* **Written request**: Replace every "The width and height of the screenshot is" in the records with "The screenshot's width and height are", keeping everything else the same.

─── Source data ───

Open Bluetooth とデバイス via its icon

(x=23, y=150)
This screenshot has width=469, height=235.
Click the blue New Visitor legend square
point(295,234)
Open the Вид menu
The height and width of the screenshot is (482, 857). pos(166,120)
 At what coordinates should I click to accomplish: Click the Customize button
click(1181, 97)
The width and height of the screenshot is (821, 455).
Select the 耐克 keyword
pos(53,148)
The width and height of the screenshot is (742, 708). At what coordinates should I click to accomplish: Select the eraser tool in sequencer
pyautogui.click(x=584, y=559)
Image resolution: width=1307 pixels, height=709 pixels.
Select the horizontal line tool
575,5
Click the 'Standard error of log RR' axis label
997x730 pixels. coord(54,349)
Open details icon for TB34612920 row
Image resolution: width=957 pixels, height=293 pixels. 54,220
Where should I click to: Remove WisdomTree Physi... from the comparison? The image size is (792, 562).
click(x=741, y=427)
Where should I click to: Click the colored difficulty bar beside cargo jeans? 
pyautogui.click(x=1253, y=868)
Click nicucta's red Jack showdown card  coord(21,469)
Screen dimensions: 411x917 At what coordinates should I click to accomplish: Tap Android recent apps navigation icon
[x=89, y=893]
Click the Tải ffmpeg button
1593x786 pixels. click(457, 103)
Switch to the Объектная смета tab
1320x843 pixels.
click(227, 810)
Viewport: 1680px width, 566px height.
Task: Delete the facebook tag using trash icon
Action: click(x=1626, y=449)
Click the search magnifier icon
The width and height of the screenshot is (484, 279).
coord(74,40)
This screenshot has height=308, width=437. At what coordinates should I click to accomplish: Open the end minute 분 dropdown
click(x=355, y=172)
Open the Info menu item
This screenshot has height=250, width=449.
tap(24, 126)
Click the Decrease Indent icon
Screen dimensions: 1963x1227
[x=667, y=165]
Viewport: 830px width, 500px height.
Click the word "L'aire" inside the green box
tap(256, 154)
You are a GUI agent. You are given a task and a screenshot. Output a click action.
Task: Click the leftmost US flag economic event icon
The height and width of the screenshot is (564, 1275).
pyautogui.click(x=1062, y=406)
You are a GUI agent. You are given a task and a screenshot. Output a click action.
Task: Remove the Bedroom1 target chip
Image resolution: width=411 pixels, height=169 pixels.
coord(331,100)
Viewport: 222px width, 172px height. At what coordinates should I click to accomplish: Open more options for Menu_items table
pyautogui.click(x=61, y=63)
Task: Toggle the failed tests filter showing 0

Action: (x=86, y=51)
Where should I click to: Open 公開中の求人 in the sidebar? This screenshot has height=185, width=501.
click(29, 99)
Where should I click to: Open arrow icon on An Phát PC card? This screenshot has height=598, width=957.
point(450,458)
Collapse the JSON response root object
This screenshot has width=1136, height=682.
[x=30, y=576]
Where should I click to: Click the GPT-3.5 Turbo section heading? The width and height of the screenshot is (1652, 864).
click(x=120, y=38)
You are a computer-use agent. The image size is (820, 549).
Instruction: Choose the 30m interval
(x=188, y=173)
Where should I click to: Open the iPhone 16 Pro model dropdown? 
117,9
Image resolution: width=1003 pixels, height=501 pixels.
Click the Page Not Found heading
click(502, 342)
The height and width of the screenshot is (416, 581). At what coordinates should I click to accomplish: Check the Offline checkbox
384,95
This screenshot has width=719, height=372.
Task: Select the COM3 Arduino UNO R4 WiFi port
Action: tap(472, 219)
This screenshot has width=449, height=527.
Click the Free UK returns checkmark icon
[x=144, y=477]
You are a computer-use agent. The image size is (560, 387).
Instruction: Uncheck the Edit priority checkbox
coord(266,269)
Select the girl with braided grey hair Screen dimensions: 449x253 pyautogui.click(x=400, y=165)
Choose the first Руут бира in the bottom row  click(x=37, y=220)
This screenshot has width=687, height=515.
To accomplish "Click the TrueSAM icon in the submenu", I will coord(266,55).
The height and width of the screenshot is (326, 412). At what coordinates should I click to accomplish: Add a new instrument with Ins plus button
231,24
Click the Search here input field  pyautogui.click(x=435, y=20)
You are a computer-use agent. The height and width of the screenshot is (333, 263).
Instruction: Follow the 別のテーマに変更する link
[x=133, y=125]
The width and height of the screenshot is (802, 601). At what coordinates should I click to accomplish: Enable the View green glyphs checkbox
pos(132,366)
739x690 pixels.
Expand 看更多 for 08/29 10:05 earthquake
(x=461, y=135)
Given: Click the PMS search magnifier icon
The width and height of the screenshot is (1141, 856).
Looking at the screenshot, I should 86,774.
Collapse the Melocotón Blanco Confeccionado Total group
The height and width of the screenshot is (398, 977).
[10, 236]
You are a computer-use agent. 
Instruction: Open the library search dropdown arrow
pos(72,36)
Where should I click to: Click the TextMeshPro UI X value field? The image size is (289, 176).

───

* **Task solution**:
Open Bluetooth とデバイス via its icon

(x=23, y=150)
This screenshot has width=469, height=235.
Click the blue New Visitor legend square
point(295,234)
Open the Вид menu
The height and width of the screenshot is (482, 857). pos(166,120)
 At what coordinates should I click to accomplish: Click the Customize button
click(1181, 97)
The screenshot's width and height are (821, 455).
Select the 耐克 keyword
pos(53,148)
The screenshot's width and height are (742, 708). At what coordinates should I click to accomplish: Select the eraser tool in sequencer
pyautogui.click(x=584, y=559)
Image resolution: width=1307 pixels, height=709 pixels.
Select the horizontal line tool
575,5
Click the 'Standard error of log RR' axis label
997x730 pixels. coord(54,349)
Open details icon for TB34612920 row
Image resolution: width=957 pixels, height=293 pixels. 54,220
Where should I click to: Remove WisdomTree Physi... from the comparison? The image size is (792, 562).
click(x=741, y=427)
Where should I click to: Click the colored difficulty bar beside cargo jeans? 
pyautogui.click(x=1253, y=868)
Click nicucta's red Jack showdown card  coord(21,469)
Screen dimensions: 411x917 At what coordinates should I click to accomplish: Tap Android recent apps navigation icon
[x=89, y=893]
Click the Tải ffmpeg button
1593x786 pixels. click(457, 103)
Switch to the Объектная смета tab
1320x843 pixels.
click(227, 810)
Viewport: 1680px width, 566px height.
Task: Delete the facebook tag using trash icon
Action: click(x=1626, y=449)
Click the search magnifier icon
The screenshot's width and height are (484, 279).
coord(74,40)
This screenshot has height=308, width=437. At what coordinates should I click to accomplish: Open the end minute 분 dropdown
click(x=355, y=172)
Open the Info menu item
This screenshot has height=250, width=449.
tap(24, 126)
Click the Decrease Indent icon
Screen dimensions: 1963x1227
[x=667, y=165]
Viewport: 830px width, 500px height.
Click the word "L'aire" inside the green box
tap(256, 154)
You are a GUI agent. You are given a task and a screenshot. Output a click action.
Task: Click the leftmost US flag economic event icon
The height and width of the screenshot is (564, 1275).
pyautogui.click(x=1062, y=406)
You are a GUI agent. You are given a task and a screenshot. Output a click action.
Task: Remove the Bedroom1 target chip
Image resolution: width=411 pixels, height=169 pixels.
coord(331,100)
Viewport: 222px width, 172px height. At what coordinates should I click to accomplish: Open more options for Menu_items table
pyautogui.click(x=61, y=63)
Task: Toggle the failed tests filter showing 0

Action: (x=86, y=51)
Where should I click to: Open 公開中の求人 in the sidebar? This screenshot has height=185, width=501.
click(29, 99)
Where should I click to: Open arrow icon on An Phát PC card? This screenshot has height=598, width=957.
point(450,458)
Collapse the JSON response root object
This screenshot has width=1136, height=682.
[x=30, y=576]
Where should I click to: Click the GPT-3.5 Turbo section heading? The screenshot's width and height are (1652, 864).
click(x=120, y=38)
You are a computer-use agent. The image size is (820, 549).
Instruction: Choose the 30m interval
(x=188, y=173)
Where should I click to: Open the iPhone 16 Pro model dropdown? 
117,9
Image resolution: width=1003 pixels, height=501 pixels.
Click the Page Not Found heading
click(502, 342)
The height and width of the screenshot is (416, 581). At what coordinates should I click to accomplish: Check the Offline checkbox
384,95
This screenshot has width=719, height=372.
Task: Select the COM3 Arduino UNO R4 WiFi port
Action: tap(472, 219)
This screenshot has width=449, height=527.
Click the Free UK returns checkmark icon
[x=144, y=477]
You are a computer-use agent. The image size is (560, 387).
Instruction: Uncheck the Edit priority checkbox
coord(266,269)
Select the girl with braided grey hair Screen dimensions: 449x253 pyautogui.click(x=400, y=165)
Choose the first Руут бира in the bottom row  click(x=37, y=220)
This screenshot has width=687, height=515.
To accomplish "Click the TrueSAM icon in the submenu", I will coord(266,55).
The height and width of the screenshot is (326, 412). At what coordinates should I click to accomplish: Add a new instrument with Ins plus button
231,24
Click the Search here input field  pyautogui.click(x=435, y=20)
You are a computer-use agent. The height and width of the screenshot is (333, 263).
Instruction: Follow the 別のテーマに変更する link
[x=133, y=125]
The screenshot's width and height are (802, 601). At what coordinates should I click to accomplish: Enable the View green glyphs checkbox
pos(132,366)
739x690 pixels.
Expand 看更多 for 08/29 10:05 earthquake
(x=461, y=135)
Given: Click the PMS search magnifier icon
The screenshot's width and height are (1141, 856).
Looking at the screenshot, I should 86,774.
Collapse the Melocotón Blanco Confeccionado Total group
The height and width of the screenshot is (398, 977).
[10, 236]
You are a computer-use agent. 
Instruction: Open the library search dropdown arrow
pos(72,36)
Where should I click to: Click the TextMeshPro UI X value field? The image size is (289, 176).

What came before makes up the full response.